Why is the issue of who regulates the regulators so important here? The appointment of John Vickers has already been mentioned. He is an admirable individual, whose work I have encountered professionally. As an economist, he is a very clever guy, and I have no doubt that he has complete integrity. That is not the issue here. This post is very important in different ways. It inherits the discretionary powers that used to be held by Ministers. It has substantial enforcement powers—we debated at some length the power to initiate criminal action against cartels.
The Government seem to believe that this new approach to competition will radically raise the productivity of the United Kingdom economy. If that is to happen, this post must have enormous powers. The underlying trend in growth of productivity has remained pretty much unchanged since the Napoleonic wars. We are talking about revolutionary changes in the way in which the British economy functions. The person who drives that must have a great deal of power.

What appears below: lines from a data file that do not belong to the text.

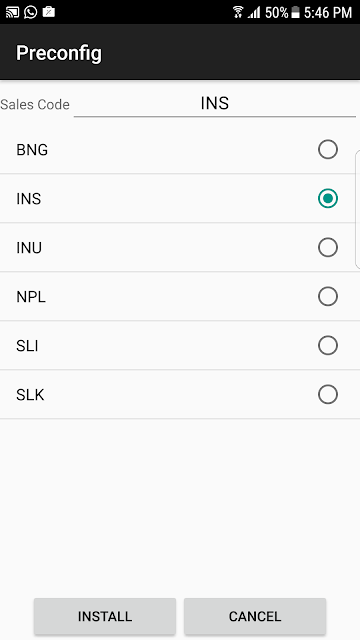Viewport: 360px width, 640px height.
Task: Tap the WhatsApp notification icon
Action: [x=31, y=12]
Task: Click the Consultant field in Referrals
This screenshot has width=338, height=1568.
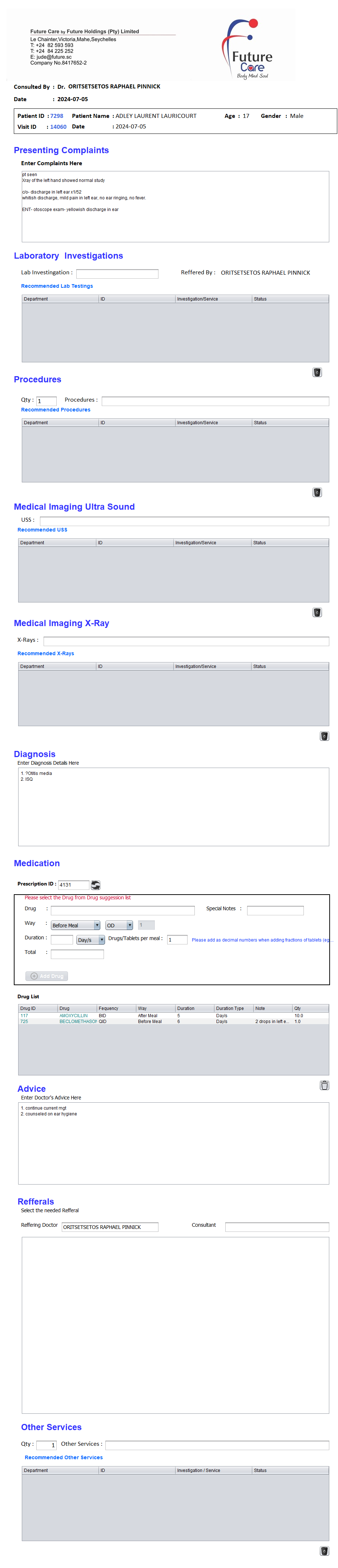Action: click(x=277, y=1227)
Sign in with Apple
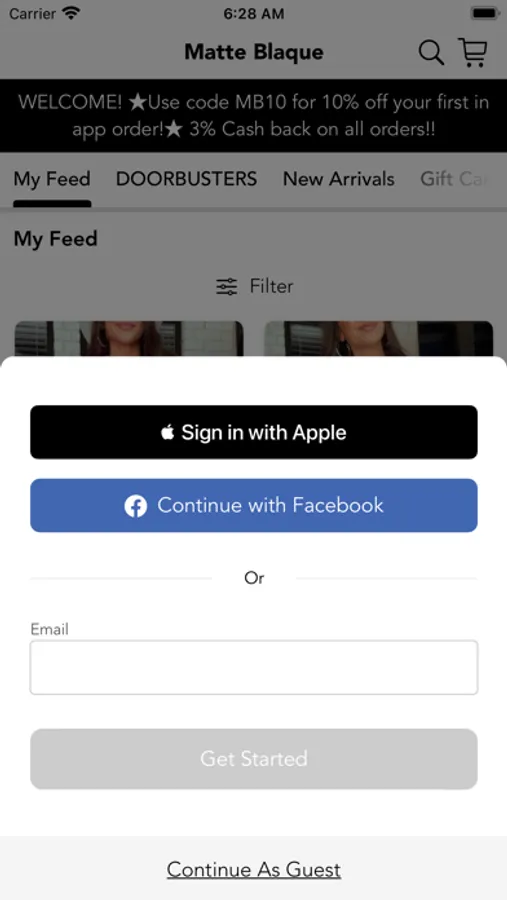Viewport: 507px width, 900px height. point(254,432)
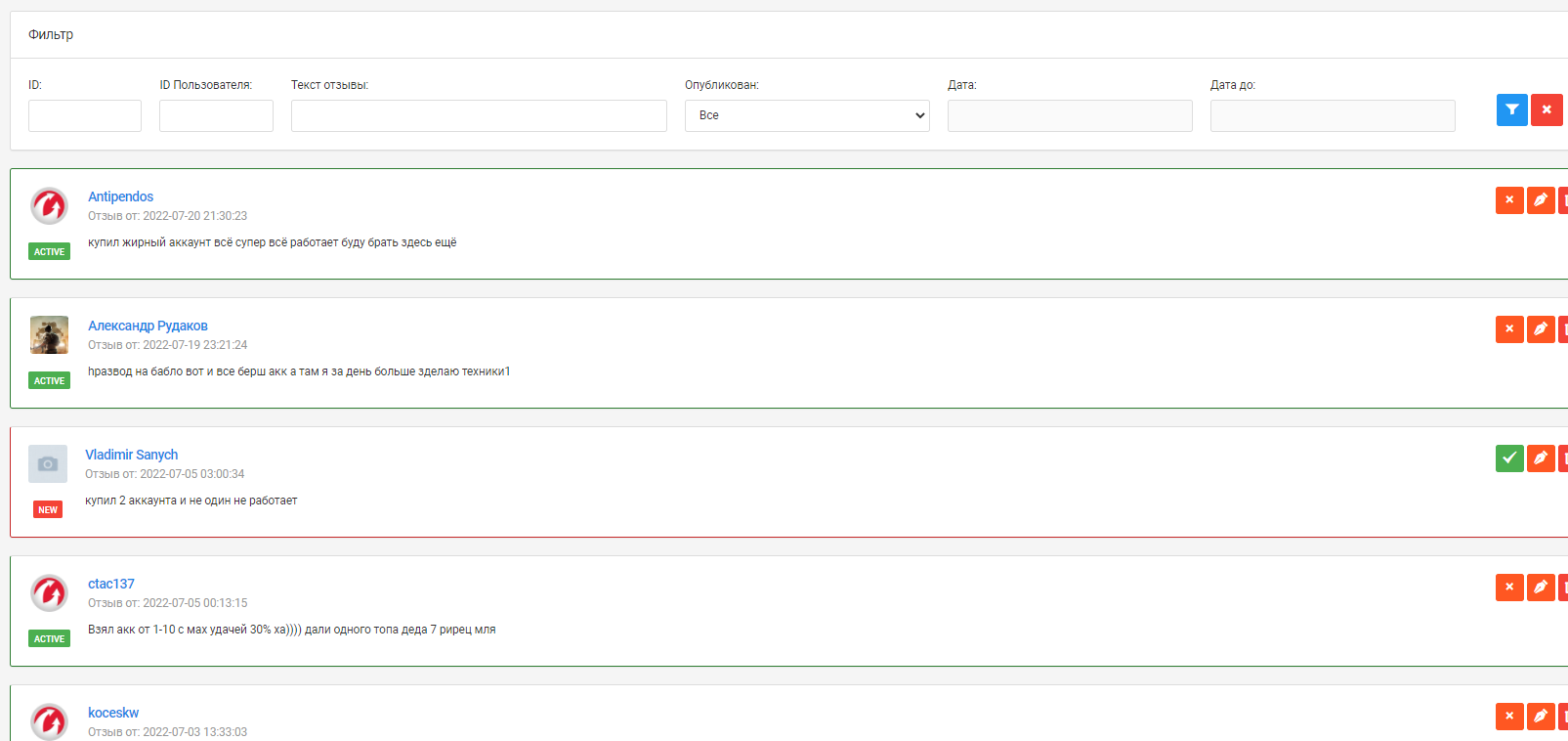Open the Antipendos user profile link
1568x741 pixels.
(x=120, y=196)
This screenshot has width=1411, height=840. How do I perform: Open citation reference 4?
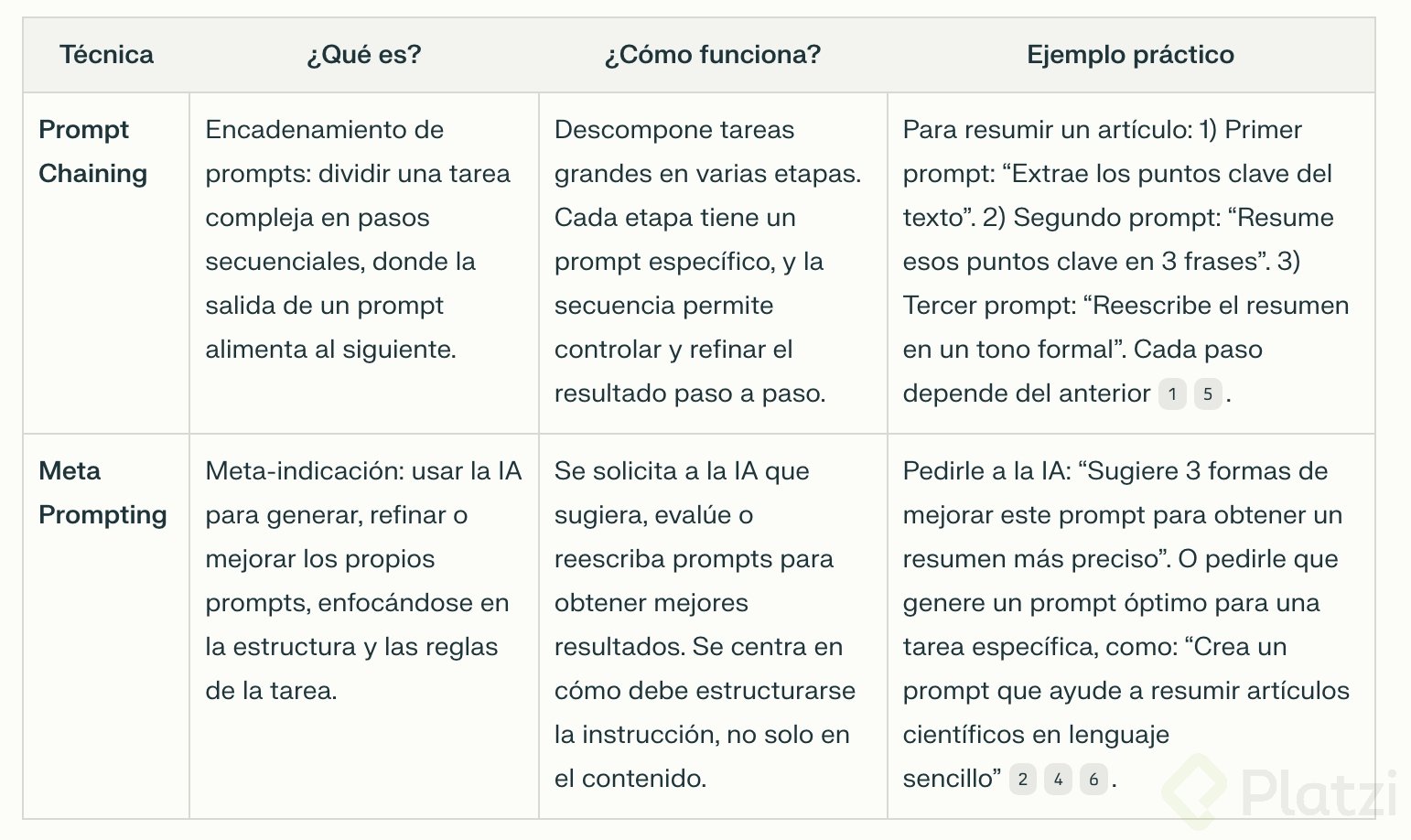pos(1059,780)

There are analogies with other appointments. Reference has been made to the Financial Services Authority. When the FSA legislation went through, the Opposition had legitimate concerns that Howard Davies would have unfettered powers. He is also an admirable public servant, but he has a great deal of power. There is some qualification in his case, because he is working alongside managing directors, so there is divided responsibility. Some heavy hints have been dropped that, when he moves on, a chairman will be appointed alongside the head of the FSA, so that problem is perhaps on the way to being resolved. The Office of Communications presents many of the same problems as this legislation.
The approach that I have advocated is to follow in the footsteps of the Chancellor of the Exchequer when he introduced the Monetary Policy Committee. It would be possible for the Minister to deal with this problem at any point through a statement, so no provision would have to be built into legislation. As we know, the Chancellor has boundless intellectual and political self-confidence. He obviously felt able to submit his appointments to the scrutiny of Parliament, and has done so. The process of confirmatory hearings has done an enormous amount to strengthen the credibility of the Bank of England's Monetary Policy Committee and the Chancellor. It has been a great success story. I do not understand why other Ministers have not had the self-confidence to do the same.
As regards the approach taken in this legislation, which I think is weaker but none the less a positive step and an improvement, the argument for using the corporate governance approach is partly based on the analogy with what has happened in industry. Post-Maxwell, there has been a considerable improvement in corporate governance. The system of split responsibility prevents megalomaniacs from dominating institutions. That lesson has been widely learned.
It is not merely a question of using a business model. One of my more illustrious constituents is Mr. Greg Dyke. I suspect that, whatever people think about him, there would be considerable apprehension if he were to have unfettered executive authority over the BBC. The BBC is not a plc, and has a chairman as well as a chief executive. Split responsibility provides a balance of power: there are checks and balances in the BBC. That public agency is in some ways analogous to the Office of Fair Trading.
We are not arguing that we should adopt this approach because it works well in plcs in the private sector, although that is a useful source of inspiration. Split responsibility is a sensible way of dealing with over-powerful, public officials who are not sufficiently accountable. I commend the Lords amendments, and will support them.